Cross-species conservation measures of the 12 modules in the subsetted early neuronal differentiation dataset. Modules that were found to be conserved or diverged overall (across all species) are labelled as "conserved" or "diverged" in the column conservation.
Format
A data frame with 12 rows and 16 columns:
- focus
Character, the focus of interest in terms of cross-species conservation ("overall").
- regulator
Character, transcriptional regulator.
- module_size
Integer, the numer of target genes assigned to a regulator.
- total_tree_length
Numeric, total tree length per module (the median across all jackknife versions of the module).
- lwr_total_tree_length
Numeric, the lower bound of the confidence interval of the total tree length calculated based on the jackknifed versions of the module.
- upr_total_tree_length
Numeric, the upper bound of the confidence interval of the total tree length calculated based on the jackknifed versions of the module.
- within_species_diversity
Numeric, within-species diveristy per module (the median across all jackknife versions of the module).
- lwr_within_species_diversity
Numeric, the lower bound of the confidence interval of the within-species diversity calculated based on the jackknifed versions of the module.

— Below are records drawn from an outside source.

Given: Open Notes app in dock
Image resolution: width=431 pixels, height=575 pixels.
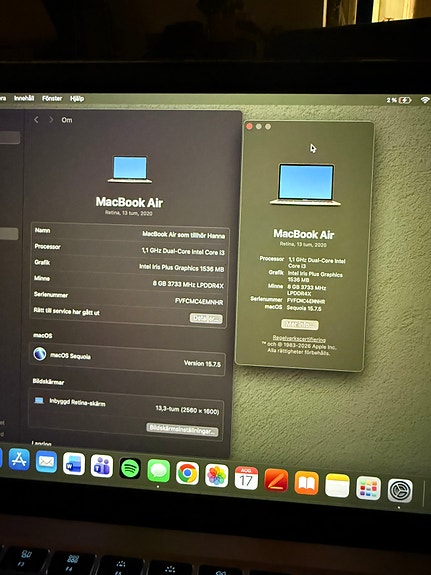Looking at the screenshot, I should (x=337, y=486).
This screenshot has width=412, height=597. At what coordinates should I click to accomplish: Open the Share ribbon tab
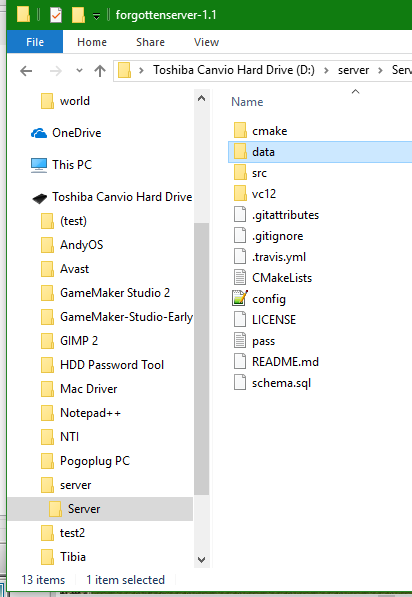point(150,42)
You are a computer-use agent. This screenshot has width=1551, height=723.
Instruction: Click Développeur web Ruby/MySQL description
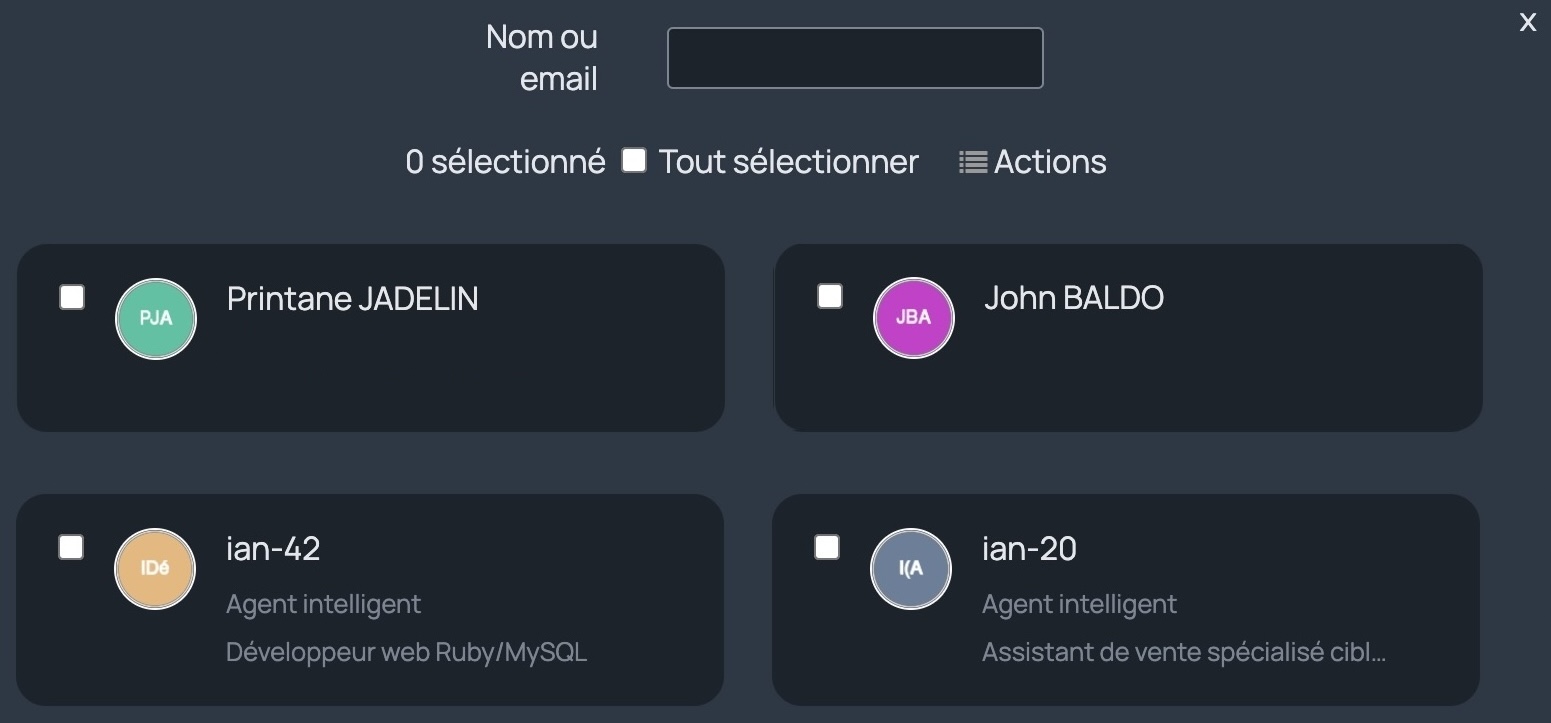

- upr_within_species_diversity
Numeric, the upper bound of the confidence interval of the within-species diversity calculated based on the jackknifed versions of the module.
- fit
Numeric, the fitted total tree length at the within-species diversity value of the module.
- lwr_fit
Numeric, the lower bound of the prediction interval of the fit.
- upr_fit
Numeric, the upper bound of the prediction interval of the fit.
- residual
Numeric, the residual of the module in the linear model. It is calculated as the difference between the observed and expected (fitted) total tree lengths.
- studentized_residual
Numeric, the externally studentized residual of the module. This statistic measures how strongly a module deviates from the fitted regression line relative to the expected variability.
- p_value
Numeric, two-sided p-value associated with the externally studentized residual.
- fdr
Numeric, false discovery rate obtained by adjusting the p-values across all modules using the Benjamini–Hochberg method.
- category
Character, classification of the module based on the prediction interval: "diverged" if a module has a higher total tree length than the upper boundary of the prediction interval, "conserved" if a module has a lower total tree length than the lower boundary of the prediction interval, and "within_expectation" otherwise.
- robust
Logical, indicates whether the module passes an additional robustness filter based on the false discovery rate (FDR). Modules with an FDR below
fdr_cutoffare marked asTRUE.
Details
To determine whether a module as whole is conserved or diverged overall, module trees were reconstructed from pairwise preservation scores between replicates and based on these trees 2 useful statistics were calculated for each module: the total tree length and the within-species diversity (for details please see calculatePresStats, reconstructTrees, calculateTreeStats). After fitting a weighted linear model between the total tree length and within-species diversity values of all modules, a module was considered diverged if it fell above the prediction interval of the regression line, while a module was considered conserved if it fell below the prediction interval of the regression line (for details please see fitTreeStatsLm and findConservedDivergedModules. The degree of conservation/divergence can be further compared between the modules categorized as conserved/diverged using 2 measures, the residual and the t-score.